They say everyone in frontline medical care has that one job. The one that sticks with them, sometimes forever.
Mine was an 11 year old, hit by a van while they were actually playing on a dual carriageway. The van driver had no chance of stopping or avoiding them. I often wonder how the driver fared afterwards. For a long time I was angry at the parent that allowed them to be there, but then I realised that they had lost much more than me. I drive past the location sometimes on the way to places, there are still flowers and other tributes tied to a lamp post near to the site.
I know for one colleague it was the 15 year old we cut down from a tree in their garden.
This is not about doom and gloom. It’s about the fact we are all human. No matter how tough the exterior image, we all have the sleepless nights where we wonder “could we have done more”. The answer is always no, but that doesn’t help.
“Stress” was a common ailment in my time. Only now is it being recognised as PTSD. Still the support is not there. Managers still tell you to call a helpline if you’re struggling, rather than recognising the fact that you are not coping and dealing with it themselves.
The title of this post, yes, it’s from the Chesney Hawkes song. It was the theme song of my group during my training. We knew what we were getting in to. Our instructors were veterans and held nothing back.
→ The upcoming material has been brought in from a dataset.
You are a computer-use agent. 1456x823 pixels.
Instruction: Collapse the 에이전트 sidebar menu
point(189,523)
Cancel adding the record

But still we all went into it. From the first death, the first CPR job – we toughened ourselves and went on to the next job. Most of the public didn’t care, they just wanted what they felt they were entitled to. We did our job, many still do. Not because of the glory, there is none, but because we made a difference. I always said for every hundred patients, if just one says “thank you” then the job was worth it.
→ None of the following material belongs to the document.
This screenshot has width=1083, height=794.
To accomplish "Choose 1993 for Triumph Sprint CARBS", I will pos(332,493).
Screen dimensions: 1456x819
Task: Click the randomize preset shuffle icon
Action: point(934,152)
It’s New Year and most of us will have made a toast at midnight on the 31st. Something positive and forward looking. I want to end this post with a toast a friend sent me. A friend who still serves with an ambulance service despite a severe period of diagnosed PTSD, after their one job:
“Here’s to getting out of bed when you don’t really want to. Here’s to going to work knowing no one really cares. To doing your bit. To making a difference, to getting by, helping them ambulance types that need it. To making yourself available to the ambulance types that haven’t realised yet that they need some help. Cheers!”